A novel method of printing protein microarray was developed i.e. - the Nucleic Acid Programmable Protein Array (NAPPA). In this approach, the proteins are synthesized from a DNA template on the microarray substrate in situ where the DNA template has been spotted and the new protein is held by affinity reagents. The method is primarily based on using cDNA clones in expression plasmids. The biggest advantage is gaining gene integrity for an unlimited period, ensuring identity, as the clones are verified by sequencing. Next to this, there is a possibility to incorporate the tags by inserting a clone into a plasmid. Bacteria cultures serve as hosts for the production of plasmid DNA, and after purification, these recombinants are printed on the surface. Cell-free expression systems produce a protein without using living cells. This means that these new expression clones are spotted on the array and the proteins are produced in situ in a cell-free system and subsequently immobilized in place on completion of their synthesis. This method is characterized by minimal manipulations with proteins, reduced risks of protein instability, and avoiding protein purification procedures thereby saving time and enhancing throughput. 
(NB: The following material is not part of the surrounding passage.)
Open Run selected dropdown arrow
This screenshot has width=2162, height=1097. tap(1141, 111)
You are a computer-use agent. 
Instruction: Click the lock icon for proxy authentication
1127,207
Contact spotting by pinspotter

Plasmids coding for the protein are bound to a polyclonal antibody, that is immobilized on the surface of the array and the final detection of the protein is done by the monoclonal antibody. Synthesis of the protein in situ prevents the sample from damage during handling. This method provides the versatility to print protein arrays on diverse surfaces, MTPs, beads, or membranes and also provides the flexibility to detect different protein moieties ranging from antibodies to cell lysates. 

ReaderMicroarray reader

The results are detected robotically by fluorescence or chemiluminescence scanners. These arrays are usually used for the detection of higher protein numbers, usually several hundred or thousands, this is the reason why pin spotter would be the best option for this application.
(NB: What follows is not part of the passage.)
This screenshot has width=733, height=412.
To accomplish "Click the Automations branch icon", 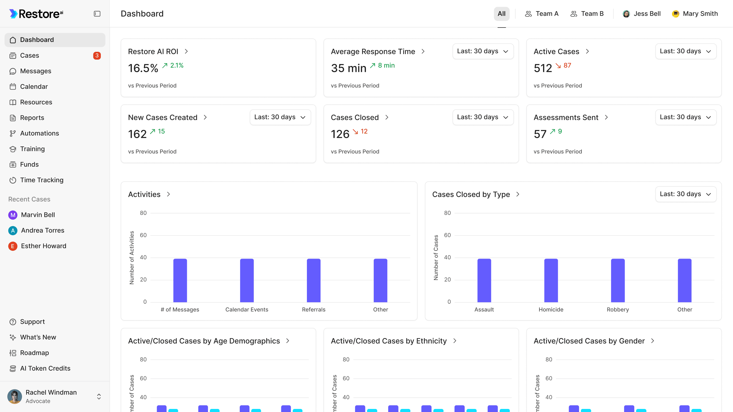I will pyautogui.click(x=13, y=133).
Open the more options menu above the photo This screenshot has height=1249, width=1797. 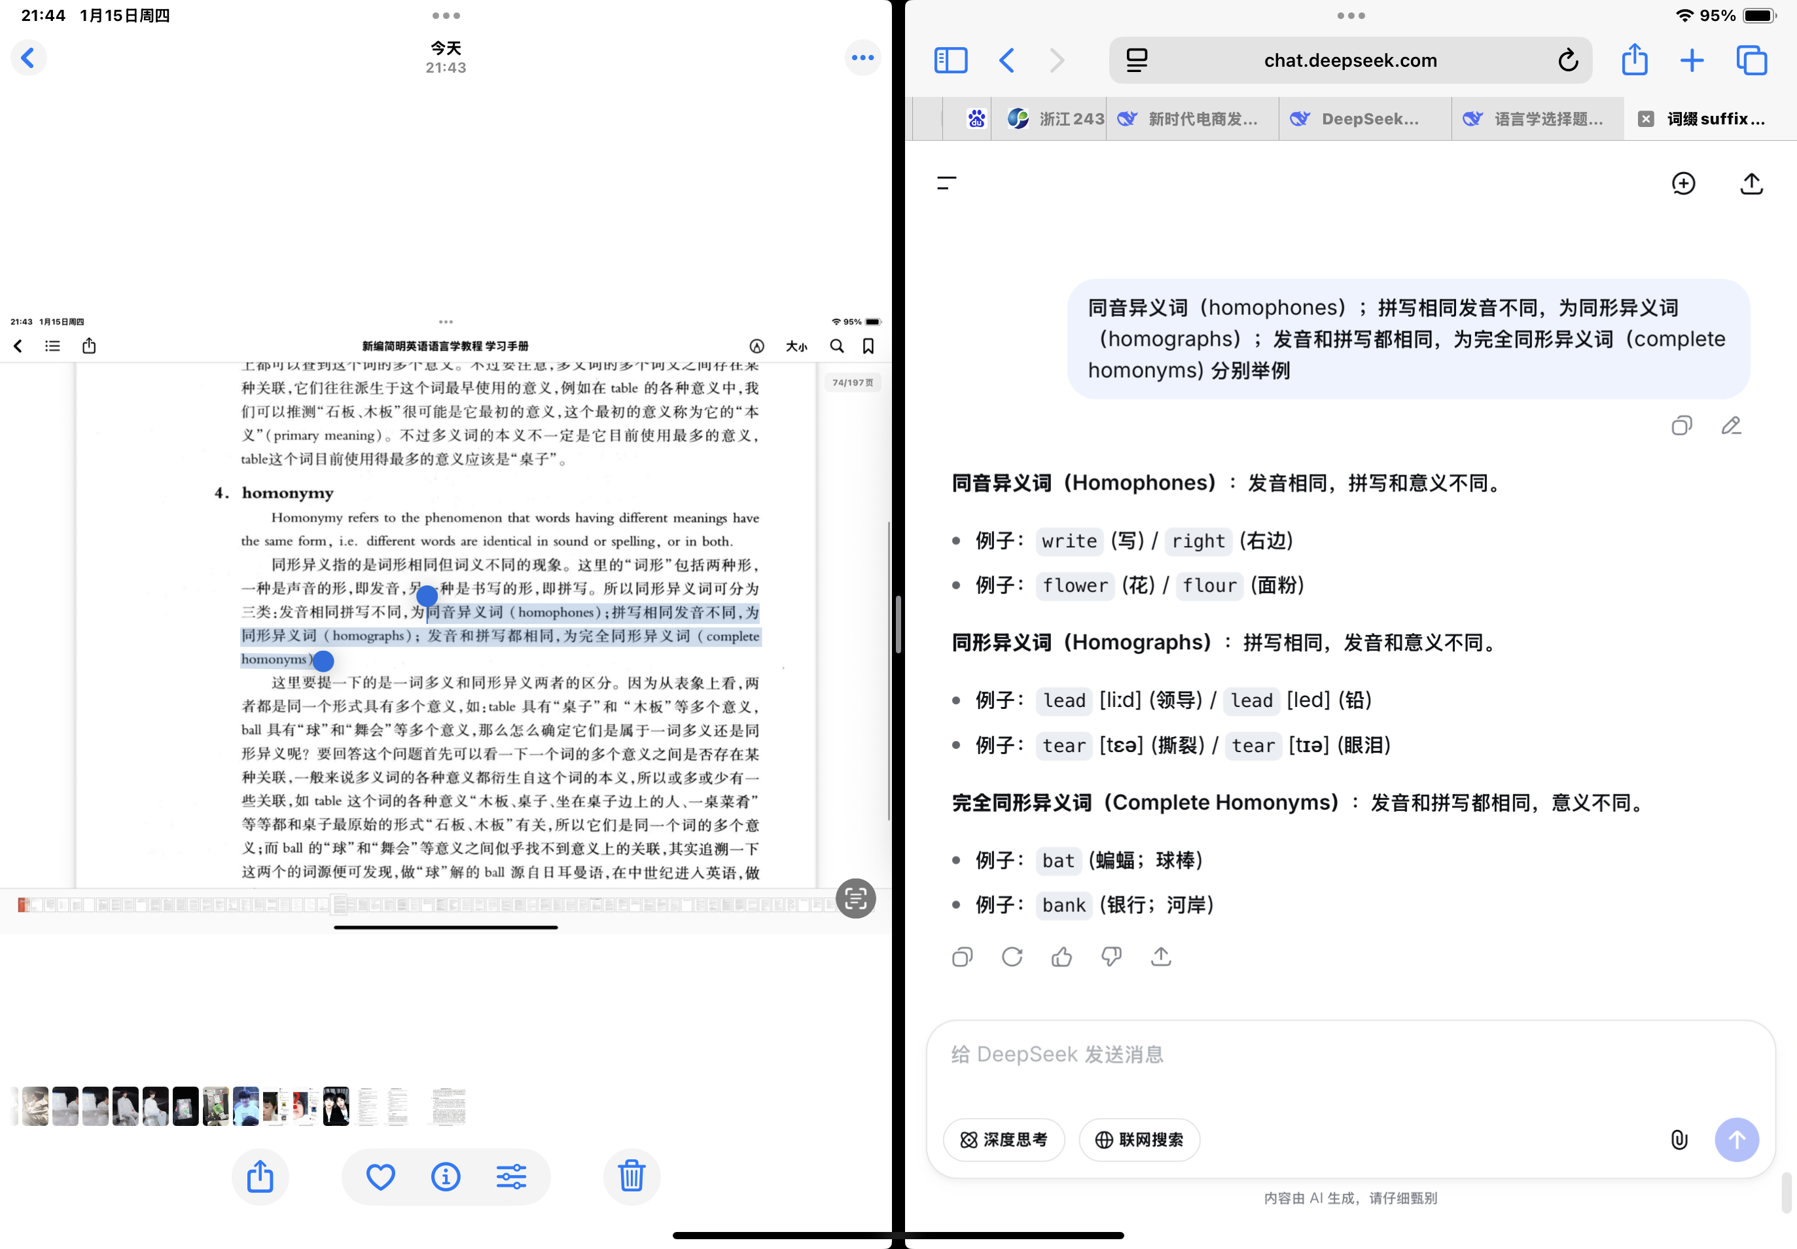[x=863, y=57]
Microarray contact spotting by M2-Automation pinspotter

NAPPA is the only in situ protein technology, that has been used in biological and biomedical studies. It is getting an important method for screening biomarkers, due to its high sensitivity and specificity. This technology is becoming crucial for identifying and characterizing proteins that regulate events in the progression of diseases like diabetes type I, breast, and lung cancer. Presently, protein microarrays are used in the biomarker studies, post-translational protein modifications, and for studying different types of interactions with proteins.